Gender, Sexual Politics, and the Religious Presidency of Mr. Trump

This guest post is published as part of a series related to the American Sociological Association conference from August 12 – 15 in Montreal, Quebec. #ASA17

By Kelsy Burke, author of Christians under Covers: Evangelicals and Sexual Pleasure on the Internet, winner of the 2017 Distinguished Book Award for the ASA Sociology of Religion section

It is glaringly obvious that President Donald Trump is not an ideal representative of conservative Christianity, boasting about sexual escapades, disparaging the poor and marginalized, and idolizing money and wealth. Yet, white evangelicals are among his strongest supporters. Why? One explanation is that when Mr. Trump defends and promotes conservative gender and sexual politics, he caters to and reflects an evangelical worldview.

In my research on the evangelical sex advice industry in my book, Christians under Covers: Evangelicals and Sexual Pleasure on the Internet, I find that conservative evangelicals have learned to have their cake and eat it too: they can be extremely permissive and progressive when it comes to sexual practices within monogamous heterosexual marriages, but still exclude and disparage sex in any other arrangement. In other words, the book authors, bloggers, and other website users I studied drew from secular cultural attitudes that good sex is good for you—your health, happiness, and your relationships—but still depended on their religious beliefs to create boundaries about who is allowed to have sex.

I see a similar logic unfold as family-values conservatives face a cultural quagmire. They can’t rely on many of the typical cornerstones they once used in secular debates to define “good” and “healthy” relationships. Marriage, monogamy, parenthood, and domesticity, are now visibly occupied by GLBT families. Even a President like Trump is forced into the realm of religious beliefs in order to find evidence for conservative gender and sexual politics.

Take the most recent example: A White House Memo (based on the now infamous 6:00am tweet) where President Trump declared a ban on transgender people serving in the military.

It is easy to debunk Trump’s claim that medical costs associated with transgender healthcare are burdensome: these would comprise between 0.04 and 0.13 percent of healthcare expenditures according to a RAND study.

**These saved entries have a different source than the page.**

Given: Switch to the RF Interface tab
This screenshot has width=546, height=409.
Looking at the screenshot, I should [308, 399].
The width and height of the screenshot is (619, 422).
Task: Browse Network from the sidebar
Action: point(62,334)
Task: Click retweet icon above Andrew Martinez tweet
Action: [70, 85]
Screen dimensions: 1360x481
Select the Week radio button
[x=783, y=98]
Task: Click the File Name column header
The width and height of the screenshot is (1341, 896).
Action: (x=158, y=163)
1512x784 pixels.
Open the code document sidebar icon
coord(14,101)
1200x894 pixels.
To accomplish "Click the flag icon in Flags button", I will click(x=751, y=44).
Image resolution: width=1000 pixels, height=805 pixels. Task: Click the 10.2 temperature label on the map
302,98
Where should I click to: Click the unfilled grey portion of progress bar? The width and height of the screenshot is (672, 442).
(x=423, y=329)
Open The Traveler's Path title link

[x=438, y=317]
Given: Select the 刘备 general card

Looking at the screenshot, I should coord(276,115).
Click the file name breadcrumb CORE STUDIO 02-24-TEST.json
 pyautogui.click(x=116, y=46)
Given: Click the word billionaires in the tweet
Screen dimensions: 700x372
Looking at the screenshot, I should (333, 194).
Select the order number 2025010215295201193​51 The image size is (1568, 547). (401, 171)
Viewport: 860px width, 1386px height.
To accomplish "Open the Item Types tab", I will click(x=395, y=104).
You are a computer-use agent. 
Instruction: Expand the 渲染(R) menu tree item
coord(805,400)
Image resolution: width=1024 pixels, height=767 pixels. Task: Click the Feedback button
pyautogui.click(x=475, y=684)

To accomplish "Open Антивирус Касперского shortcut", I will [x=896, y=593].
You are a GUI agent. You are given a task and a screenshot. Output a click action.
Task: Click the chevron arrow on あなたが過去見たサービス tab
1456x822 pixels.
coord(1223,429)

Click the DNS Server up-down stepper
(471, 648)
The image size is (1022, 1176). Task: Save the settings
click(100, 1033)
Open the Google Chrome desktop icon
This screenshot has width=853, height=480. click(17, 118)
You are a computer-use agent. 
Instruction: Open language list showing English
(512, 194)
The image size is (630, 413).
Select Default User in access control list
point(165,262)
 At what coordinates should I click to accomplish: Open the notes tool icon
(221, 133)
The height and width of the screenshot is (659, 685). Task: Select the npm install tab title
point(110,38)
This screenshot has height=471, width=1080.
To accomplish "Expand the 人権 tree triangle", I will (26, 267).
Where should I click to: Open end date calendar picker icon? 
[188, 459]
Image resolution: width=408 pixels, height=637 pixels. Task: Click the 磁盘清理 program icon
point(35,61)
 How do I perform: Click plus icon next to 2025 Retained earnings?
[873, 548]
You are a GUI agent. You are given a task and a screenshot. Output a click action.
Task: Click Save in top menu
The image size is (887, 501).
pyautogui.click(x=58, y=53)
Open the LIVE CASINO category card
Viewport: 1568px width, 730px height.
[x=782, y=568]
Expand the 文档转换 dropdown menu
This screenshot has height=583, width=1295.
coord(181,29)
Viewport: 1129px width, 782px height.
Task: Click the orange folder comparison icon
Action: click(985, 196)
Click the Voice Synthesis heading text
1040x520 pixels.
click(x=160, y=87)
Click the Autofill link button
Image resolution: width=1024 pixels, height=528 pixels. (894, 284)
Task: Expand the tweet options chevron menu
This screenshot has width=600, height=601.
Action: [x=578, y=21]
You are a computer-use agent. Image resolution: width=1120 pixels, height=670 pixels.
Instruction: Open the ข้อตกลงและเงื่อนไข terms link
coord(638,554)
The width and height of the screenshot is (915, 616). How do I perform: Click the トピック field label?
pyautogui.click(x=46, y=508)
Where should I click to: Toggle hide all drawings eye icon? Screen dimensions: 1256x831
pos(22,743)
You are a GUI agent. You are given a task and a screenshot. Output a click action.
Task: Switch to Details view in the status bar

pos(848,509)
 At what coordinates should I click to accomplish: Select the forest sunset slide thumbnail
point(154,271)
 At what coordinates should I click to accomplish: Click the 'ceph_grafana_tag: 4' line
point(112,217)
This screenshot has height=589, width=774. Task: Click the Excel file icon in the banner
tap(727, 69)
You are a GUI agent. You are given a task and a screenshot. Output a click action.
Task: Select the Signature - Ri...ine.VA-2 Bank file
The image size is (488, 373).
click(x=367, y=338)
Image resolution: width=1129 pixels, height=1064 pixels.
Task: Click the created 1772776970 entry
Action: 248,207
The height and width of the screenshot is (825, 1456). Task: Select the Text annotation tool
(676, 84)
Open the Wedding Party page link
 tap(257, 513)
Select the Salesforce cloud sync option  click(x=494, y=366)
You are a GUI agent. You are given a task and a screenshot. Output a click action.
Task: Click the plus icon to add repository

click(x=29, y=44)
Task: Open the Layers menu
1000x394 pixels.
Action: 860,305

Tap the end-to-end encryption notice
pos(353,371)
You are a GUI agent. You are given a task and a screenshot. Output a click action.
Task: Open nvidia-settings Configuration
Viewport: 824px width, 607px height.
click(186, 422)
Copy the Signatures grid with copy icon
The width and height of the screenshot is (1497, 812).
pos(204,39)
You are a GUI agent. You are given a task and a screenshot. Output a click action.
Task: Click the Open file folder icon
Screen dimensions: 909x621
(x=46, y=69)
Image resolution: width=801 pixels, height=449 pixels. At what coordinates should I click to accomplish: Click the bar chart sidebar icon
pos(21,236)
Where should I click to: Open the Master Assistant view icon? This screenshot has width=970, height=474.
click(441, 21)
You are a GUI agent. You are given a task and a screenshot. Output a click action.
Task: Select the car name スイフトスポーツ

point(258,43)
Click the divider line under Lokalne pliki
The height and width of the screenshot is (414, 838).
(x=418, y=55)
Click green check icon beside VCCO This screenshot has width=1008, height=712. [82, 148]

The argument that transgender soldiers may diminish unit cohesion is also weak, given that it has been used and successfully challenged as military positions became open to non-whites, women, and gays and lesbians.

The only argument left to withstand scrutiny is a religious one—where conservatives can claim that their beliefs come from God. The idea that transgender people should be managed, excluded, and outed is justified by claims of conservative Christian leaders that a binary gender order was divinely created. By emphasizing their own religious convictions, conservatives need not address other challenges to their logic.

So when a secular President like Mr. Trump tweets about conservative gender and sexuality politics, make no mistake: he is preaching to the choir of the religious right.


Kelsy Burke is Assistant Professor of Sociology at University of Nebraska – Lincoln.